2.1 不同產前診斷穿刺指征下的性染色體異常胎兒檢出情況 3591 例不同產前診斷指征下的高危孕婦經染色體核型分析、FISH、CMA/CNV-seq 檢測共檢出性染色體異常胎兒137 例， 性染色體異常檢出率約為3.81%。不同產前診斷指征的性染色體異常檢出率不相同，無創DNA 組的性染色體異常組檢出率在所有組別中最高，為51.85%。詳細檢出情況見表1。各組間的異常率比較差異具有統計學意義（χ2=1071.319，P＜0.001）, 無創 DNA 性染色體異常組與其他各組比較均存在差異。

表1 不同產前診斷指征組構成比和性染色體異常檢出率[n(%)]

2.2 性染色體異常類型分布情況 137 例性染色體異常胎兒中染色體數目異常95 例， 包括45,X 12例，45,X 嵌合體 16 例，47,XXY 28 例，47,XXY 嵌合 2 例 ，47,XXX 12 例 ，47,XXX 嵌 合 1 例 ，48,XXXX 1 例，47,XYY 21 例，47, inv(Y)(p11q11) ,inv(Y)(p11q11) 2 例。 染色體結構異常42 例 包括46,X,psu dic(X)(p11.2) 1 例，46,X,psu idic(Y)(p11.3) 1例，46,X,inv(Y)(p11q11) 12 例，46,X,Yqh- 4 例，46,X,Yqh+ 1 例，46,X,Yqs 1 例，X 染色體片段缺失 6例，X 染色體片段重復 16 例。

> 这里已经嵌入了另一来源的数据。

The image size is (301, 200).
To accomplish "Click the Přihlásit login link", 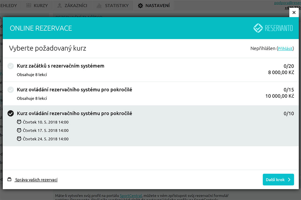I will click(285, 49).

2.2.1 45,X 胎兒 12 例 45,X 胎兒中，8 例為超聲異常，均為早孕期篩查異常，包括單純NT 增厚3例、頸部水囊瘤3 例、胎兒全身水腫2 例，4 例為無創DNA 異常。 16 例嵌合體胎兒中，1 例為孕婦高齡，1 例為唐篩18 三體高危，2 例為超聲異常，包括NT 增厚1 例、雙側馬蹄足內翻1 例，12 例為無創DNA 異常。 詳細分布情況見表2。

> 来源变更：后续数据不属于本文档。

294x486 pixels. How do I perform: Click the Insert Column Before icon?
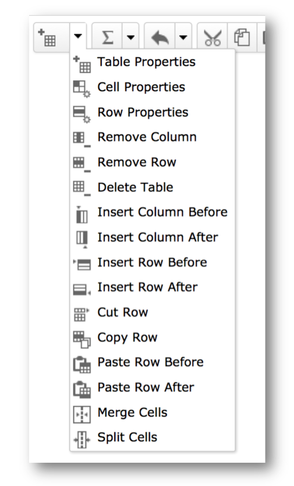[x=82, y=215]
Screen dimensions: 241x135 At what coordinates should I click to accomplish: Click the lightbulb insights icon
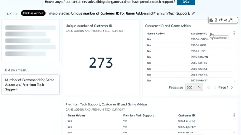point(216,20)
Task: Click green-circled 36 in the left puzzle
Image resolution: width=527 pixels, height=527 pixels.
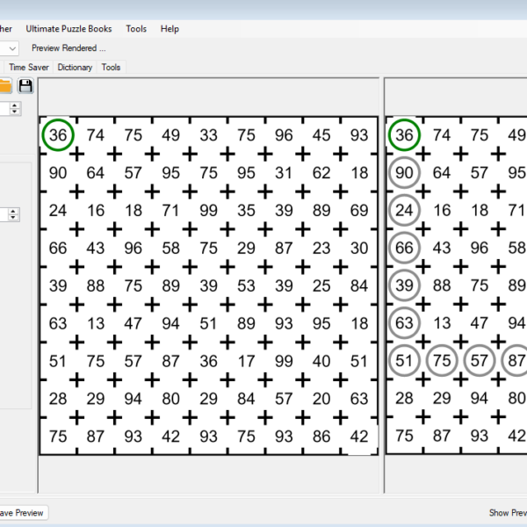Action: pyautogui.click(x=58, y=135)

2.2.2 47,XXY 胎兒 28 例 47,XXY 胎兒中，2 例為超聲異常，包括 NT 增厚 1 例、單臍動脈 1 例，26 例為無創DNA 異常。 2 例嵌合體胎兒均為無創DNA異常。

2.2.3 47,XXX 胎兒 12 例 47,XXX 胎兒中，1 例為超聲提示鼻骨發育不良和左心室強光點，11 例為無創DNA 提示性染色體異常。 1 例嵌合體胎兒為無創DNA 異常。此外，還有 1 例 48,XXXX 胎兒，為無創DNA 異常。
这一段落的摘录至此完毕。